#### Required action:
Although the data holds pictures, return only the lines from the one containing "Viewport: 562px width, 1006px" to the end, exactly, and without them.

(Stored data)
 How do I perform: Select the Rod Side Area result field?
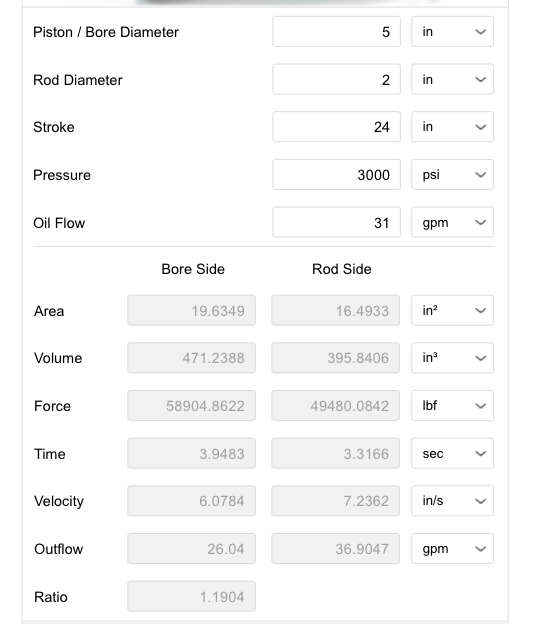(x=335, y=310)
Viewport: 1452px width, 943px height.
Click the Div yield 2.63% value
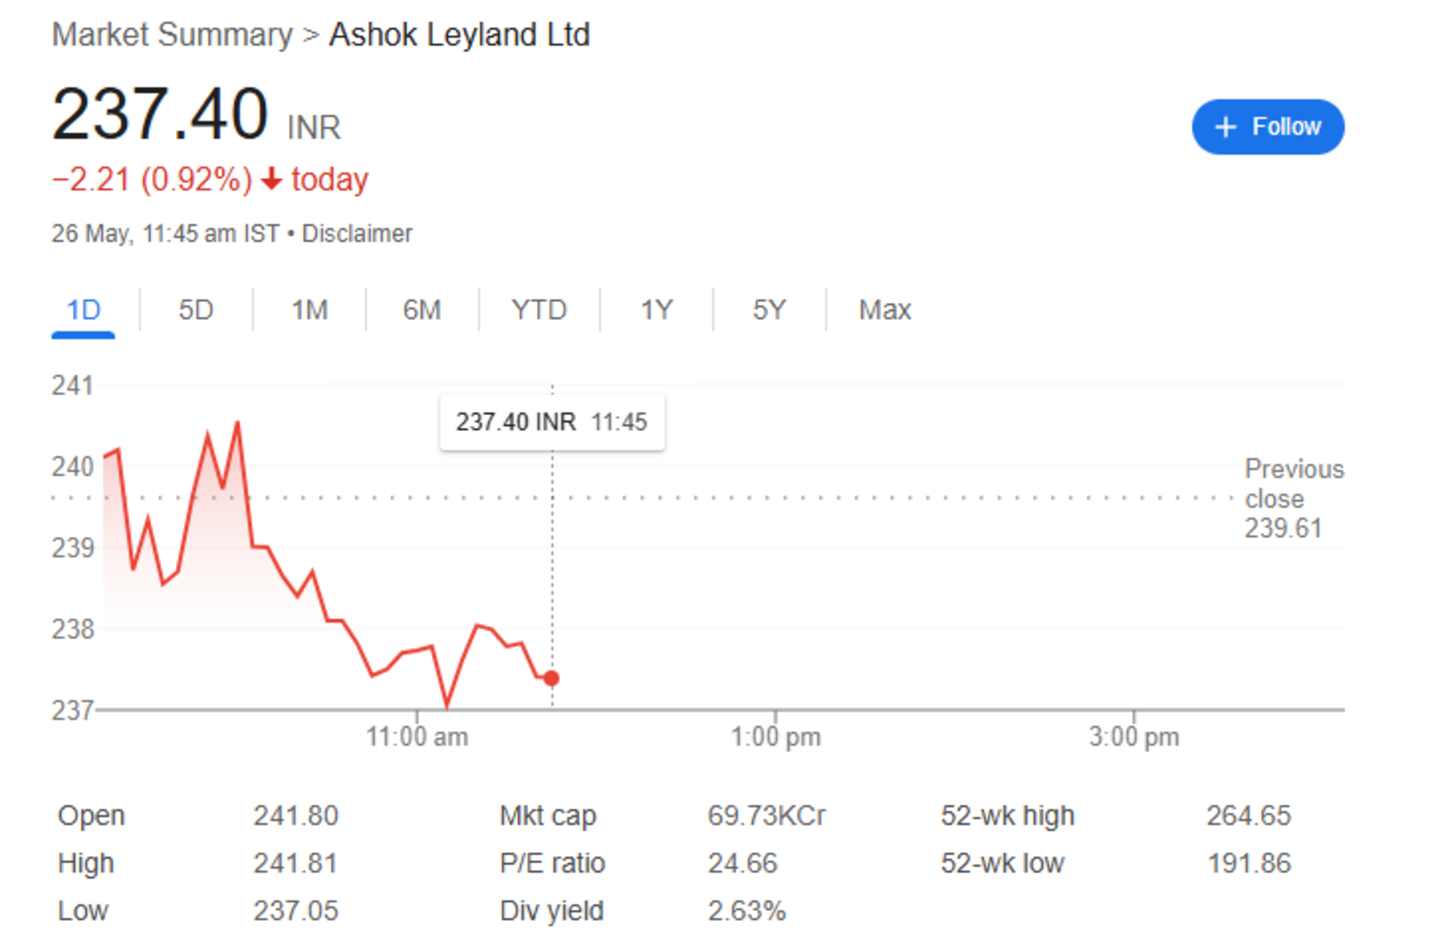[x=746, y=911]
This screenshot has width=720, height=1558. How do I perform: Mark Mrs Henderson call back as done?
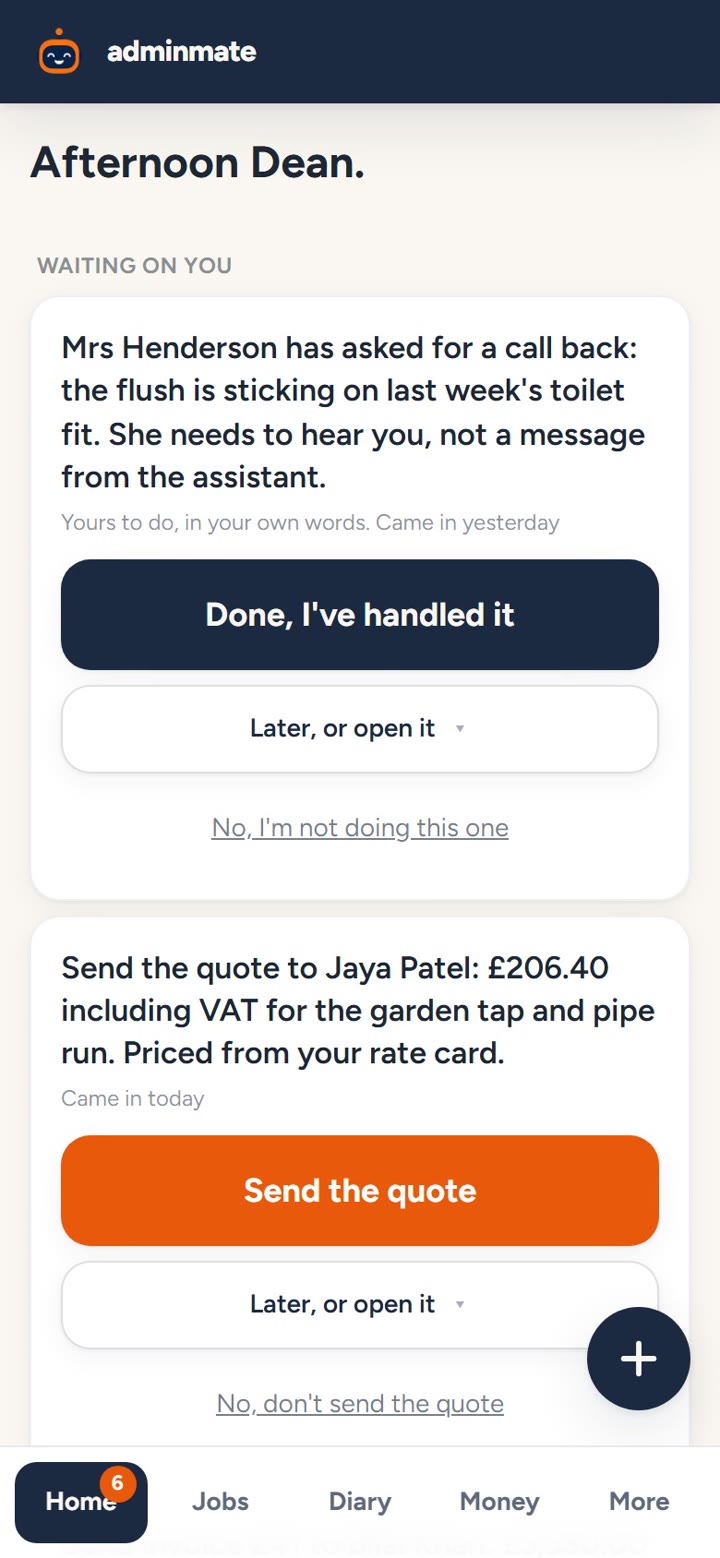click(360, 614)
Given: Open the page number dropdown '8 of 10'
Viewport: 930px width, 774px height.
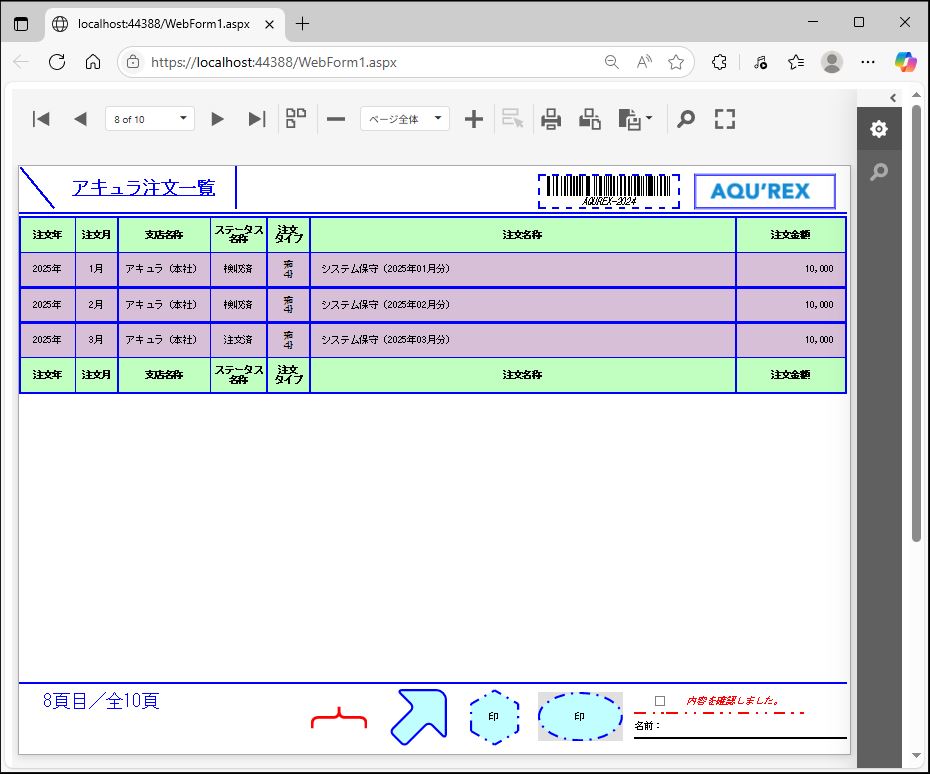Looking at the screenshot, I should tap(150, 119).
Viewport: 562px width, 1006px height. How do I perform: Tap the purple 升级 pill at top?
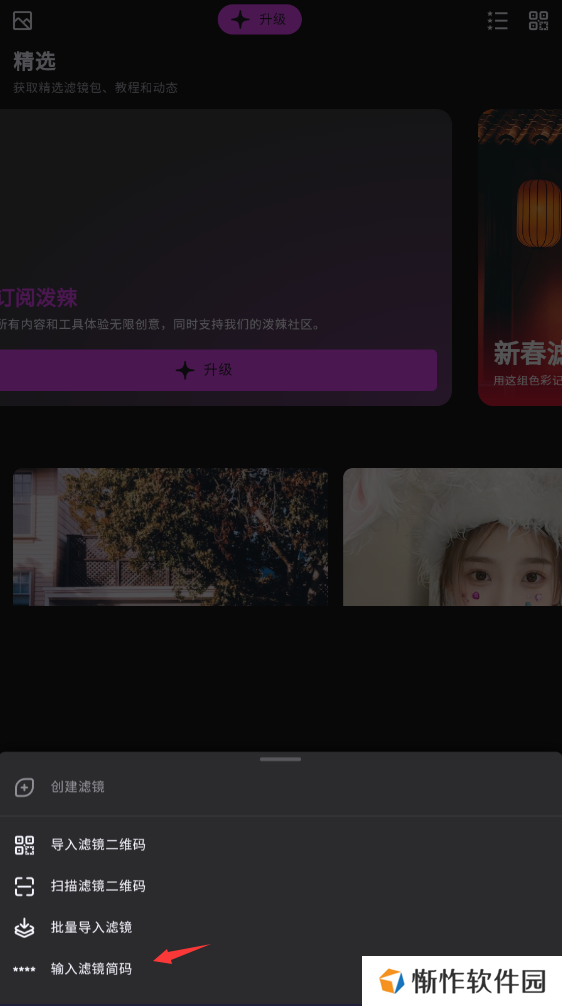tap(260, 19)
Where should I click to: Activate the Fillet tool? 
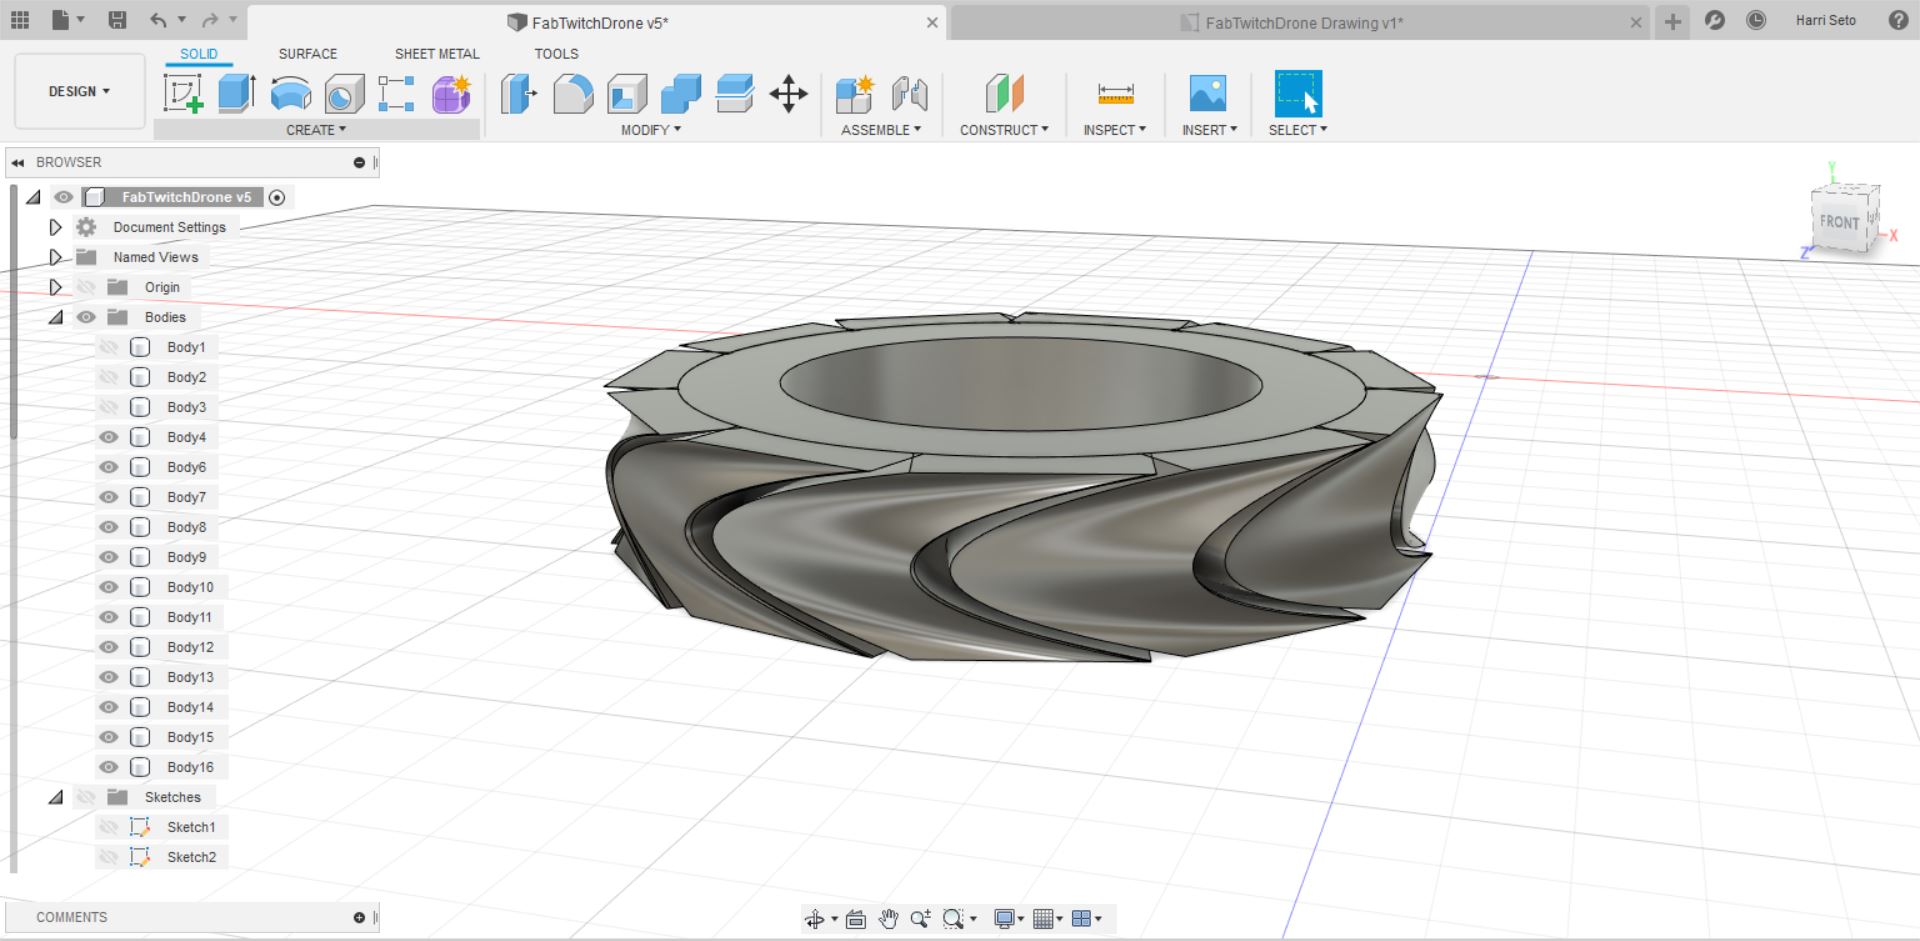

#### Response to this exercise:
Viewport: 562px width, 1006px height. How do I perform: Tap the purple 升级 pill at top?
tap(260, 19)
Where should I click to: Activate the Fillet tool? 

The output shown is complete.